Branch to serve 11 years in jail
Published 3:16 pm Tuesday, January 9, 2018
A 23-year-old Burkeville man was sentenced Thursday to an active term of 10 years and 20 days in jail in connection with a crash that resulted in the death of 19-year-old Shelly Warner, according to the Virginia Court Case Information database.
Torey Jamal Branch also received suspended jail sentences amounting to six years, 11 months and 10 days in addition to 30 years of unsupervised probation and 99 years of supervised probation.
According to the database, Branch pled guilty to involuntary DUI manslaughter, guilty to DUI, reckless driving, victim permanently injured; possession of marijuana; DUI third or subsequent offense and driving after forfeiting license.
On charges of failing to drive on the right side of the road, reckless driving and second offense of driving with a revoked license, he was found nolle prosequi, meaning the charges were abandoned by the court.
He was also ordered to pay $1,706.50 in court costs and a fine of $500.
The accident the charges stem from occurred Nov. 26, 2016 on Route 15 less than one mile south of Route 630, Red Road, in Buckingham.
The fatal accident that claimed the life of Warner also seriously injured her husband, Jessy Warner. Their 9-month-old son, Timothy, was injured too.
Shelly died at the scene of the early-morning collision, according to Virginia State Police.
“A 2008 Chevrolet Impala was traveling north on Route 15 when it crossed the centerline into the southbound lane and struck head-on a 2000 Buick LeSabre,” Virginia State Police Public Relations Director Corinne Geller said in an earlier release.
Branch was transported to U.Va. Hospital in Charlottesville for treatment of serious but non-life threatening injuries.
“She enjoyed life, enjoyed her family,” Christopher Hash said in a previous interview regarding his daughter, Shelly.
The oldest of three girls, Shelly also enjoyed the arts, drawing and caring for children, both at home and in high school, her father said.
“She liked art class, and she did help with some child care across the street from the high school (at the preschool) where the little kids used to go,” Hash said.
Shelly was not only proud of her accomplishments but of her marriage and family, Hash said.
“She was definitely proud of her marriage and her family,” Hash said of his daughter, adding that she and Jessy enjoyed hunting together.
“Not as often as, I guess, they wanted to, but she’d go (hunt) periodically with him,” Hash said.

**Information provided:**
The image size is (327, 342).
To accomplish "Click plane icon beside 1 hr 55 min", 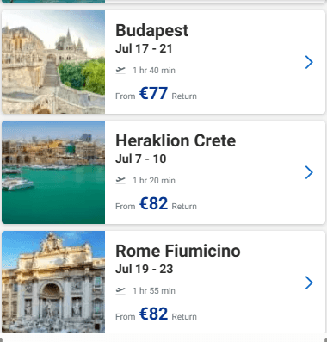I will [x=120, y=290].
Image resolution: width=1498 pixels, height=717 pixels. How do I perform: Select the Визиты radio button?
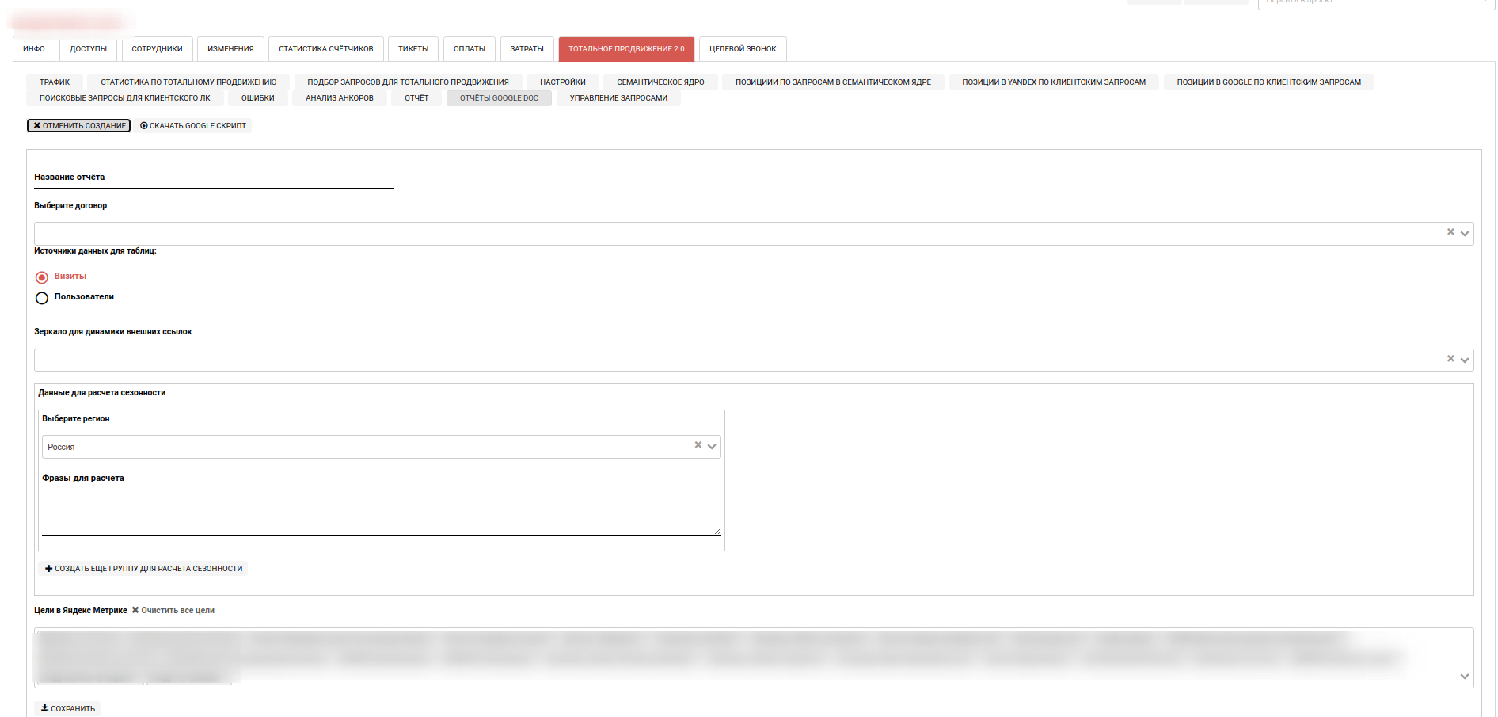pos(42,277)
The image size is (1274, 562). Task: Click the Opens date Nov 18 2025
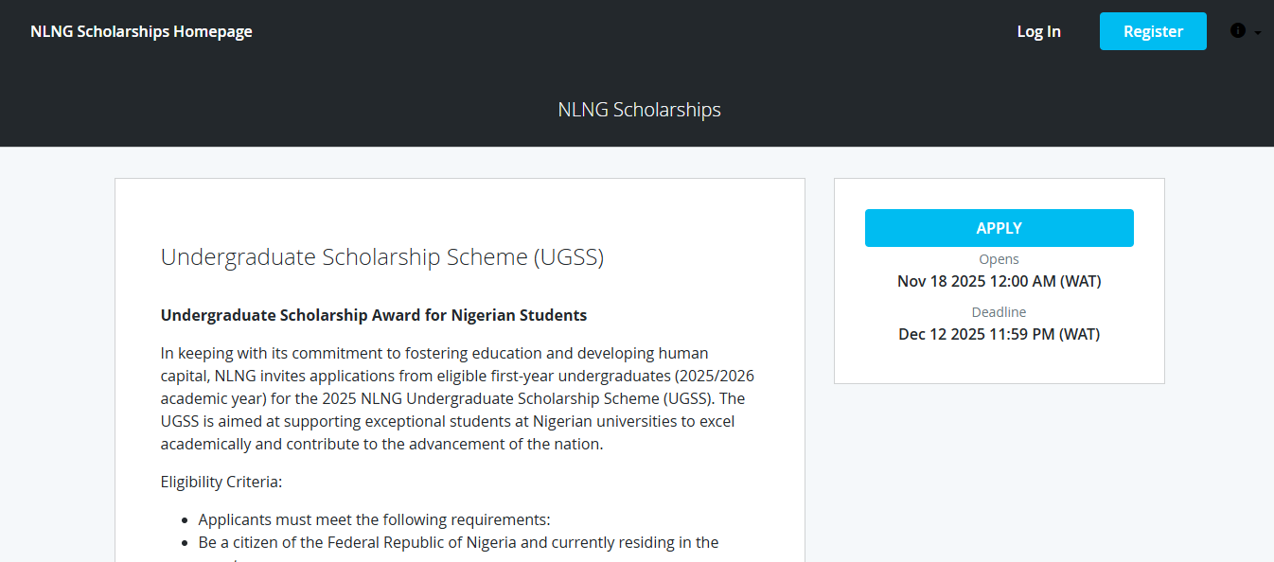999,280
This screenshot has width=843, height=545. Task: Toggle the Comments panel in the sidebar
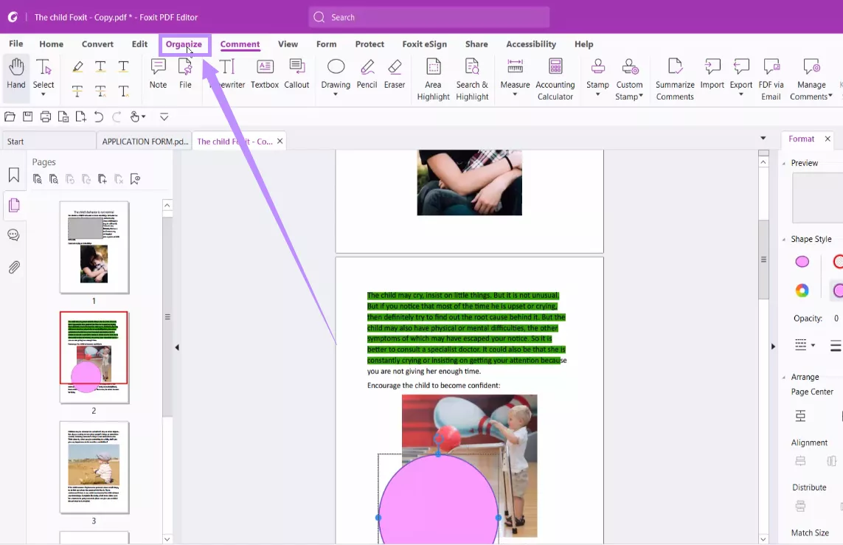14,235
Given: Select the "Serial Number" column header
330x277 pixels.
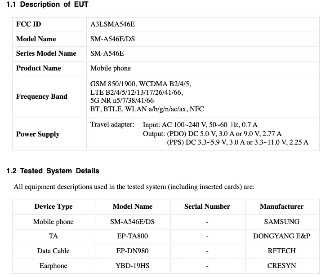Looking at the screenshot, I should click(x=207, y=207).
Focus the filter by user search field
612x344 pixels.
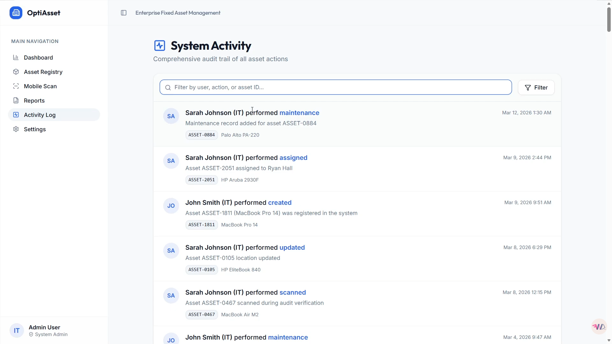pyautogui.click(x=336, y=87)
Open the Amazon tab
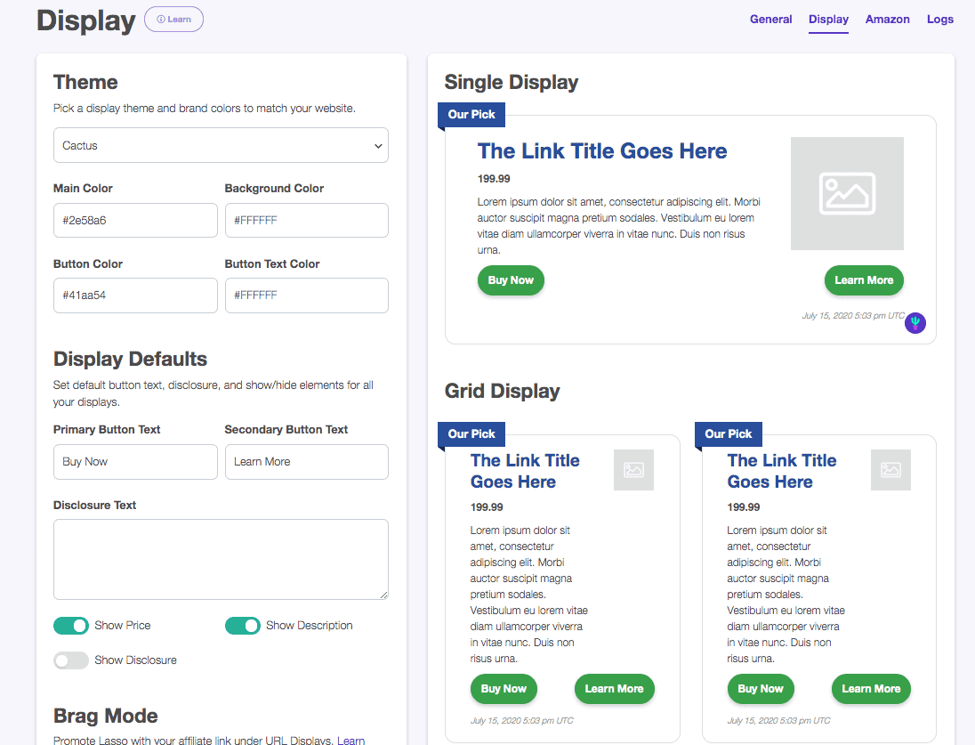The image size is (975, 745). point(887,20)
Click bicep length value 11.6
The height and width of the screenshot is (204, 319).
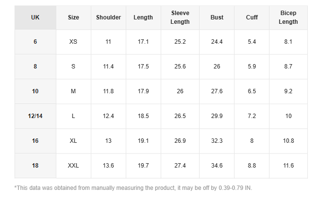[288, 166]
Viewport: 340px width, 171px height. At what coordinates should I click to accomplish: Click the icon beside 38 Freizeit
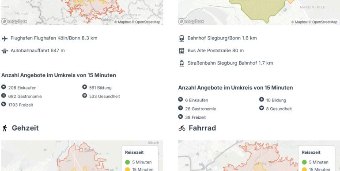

**Your assignment:**
In the article about Branch's sentencing, on what date did the crash happen?

**Final answer:**
Nov. 26, 2016